The Fed debates “tapering”. The US central bank will debate when to start scaling back its $85 billion-a-month asset-purchase program, but won’t issue a decision until Wednesday. The fine print of the pace and size of the tapering could roil global markets.

A $250 million blockbuster is launched. Not the latest movie, but Grand Theft Auto V, a long-awaited video game expected to gross $1 billion in its first six months.

The fine print matters in Australia, too. The minutes of the Reserve Bank of Australia’s Sept. 3 meeting will shed light on whether the bank has changed its interest rate outlook. The central bank held rates steady in the last meeting, but omitted any reference to further easing.

Inflation relief for the UK. Consumer price inflation likely eased to 2.7% year-on-year in August from 2.8% in July. Though it will be well over the official 2% target, the fall in inflation will add to the cheer surrounding the British economy. Inflation in the US is expected to have run at 1.8% in August.

A pre-election boost for Merkel. The economic sentiment index from German think-tank ZEW is expected to show a pickup in optimism. That could help the German chancellor’s chances in Sunday’s elections.

While you were sleeping

At least 13 people were killed in a shootout in a Washington DC. A gunman—Aaron Alexis, who served in the US military from 2007 to 2011, and 12 victims—were killed in a mass shooting at a naval office building building not far from Capitol Hill and the White House. The police were looking for two other possible gunmen.

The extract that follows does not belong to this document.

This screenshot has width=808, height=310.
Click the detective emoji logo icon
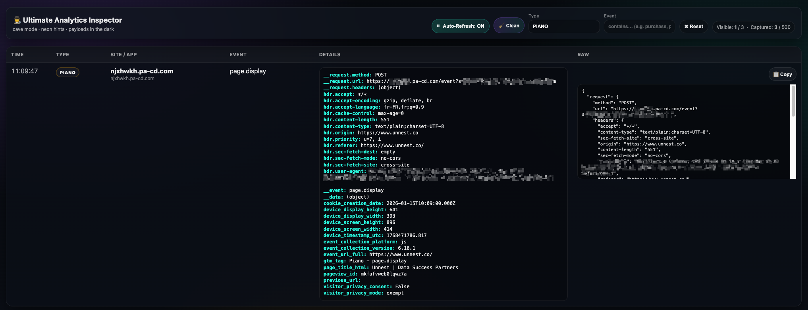pyautogui.click(x=17, y=20)
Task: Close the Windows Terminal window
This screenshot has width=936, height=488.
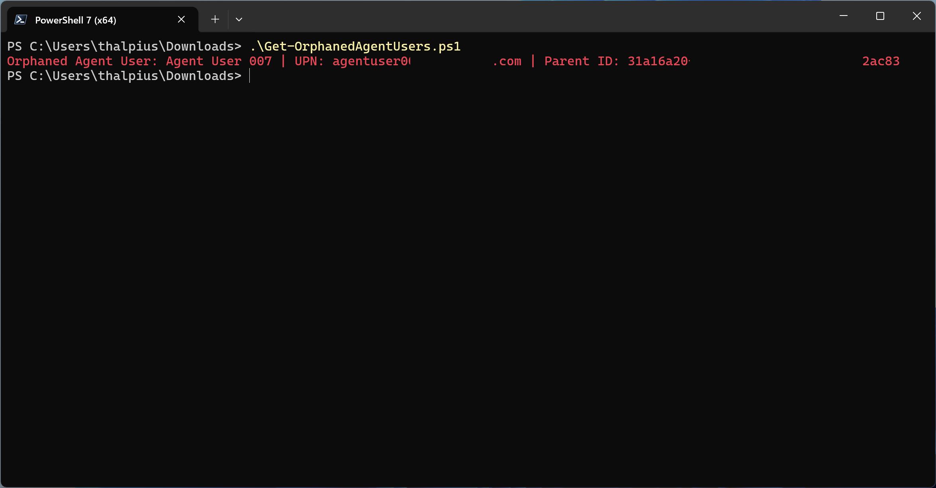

The UN confirmed that Syria used chemical weapons. Inspectors concluded that surface-to-surface rockets containing the nerve agent sarin was used in the Aug. 21 attack outside Damascus. The report didn’t settle the question of who ordered their use, however.

The UK will offload part of Lloyds Bank. The government will sell a 6% stake for £3.3 billion ($5.3 billion), five years after it bailed out the bank during the height of the global financial crisis. The sale will cut the government’s stake in Lloyds to 32.7%.

Iran opened up access to Twitter and Facebook. The new administration has started allowing users to access social media, four years after they were blocked during protests after the 2009 elections.  It was unclear if access was possible everywhere or only in certain parts of the country.

Quartz obsession interlude

Christopher Mims on how Intel will bring a “good enough” tablet to the US market by Christmas, for less than $100. “But one reason that China’s and India’s ultra-cheap tablets cost so little is that the processors inside them cost as little as $3 to $5 […] Intel’s newer mobile chips, on the other hand, can cost as much as $60. For a manufacturer to create a $99 tablet, where much of the cost is in the touchscreen display, they’re probably going to have to use an older and cheaper Intel chip, perhaps the same one to make Motorola’s Razr i, which came out in October 2012 and was the first Android smartphone to be powered by an Intel chip.” Read more here.

Matters of debate

The US’s Middle East policy is helping its enemies. By striking alliances of convenience, the US is worsening the conflict between Islamist and secular forces in Muslim countries.

German elections will be good for the euro zone. Regardless of who wins, Europe will see greater integration and pro-growth policies.

Twitter’s IPO could ruin Twitter. Once it goes public, the site will have no choice but to strive to maximize shareholder returns, and that may mean many more ads.

Economic growth is good for the environment. Countries above a certain level of income do more for biodiversity than poor and fast-growing economies.

Surprising discoveries

The stock market has crashed and spiked 18,000 times since 2006. But the swings were so fast that humans didn’t even notice.

Turkey is hiring 6,000 Twitter warriors. The ruling party has formed a massive social media team to get its message out on the internet.

Cop by day, ghost-buster by night. A Los Angeles detective uses goggles, cameras, and a device that detects changes in electromagnetic fields to hunt for paranormal activity.

How to defend your body from hackers. Miscreants could disable wireless implants like a defibrillator or an insulin pump. But there’s now a way to ward them off.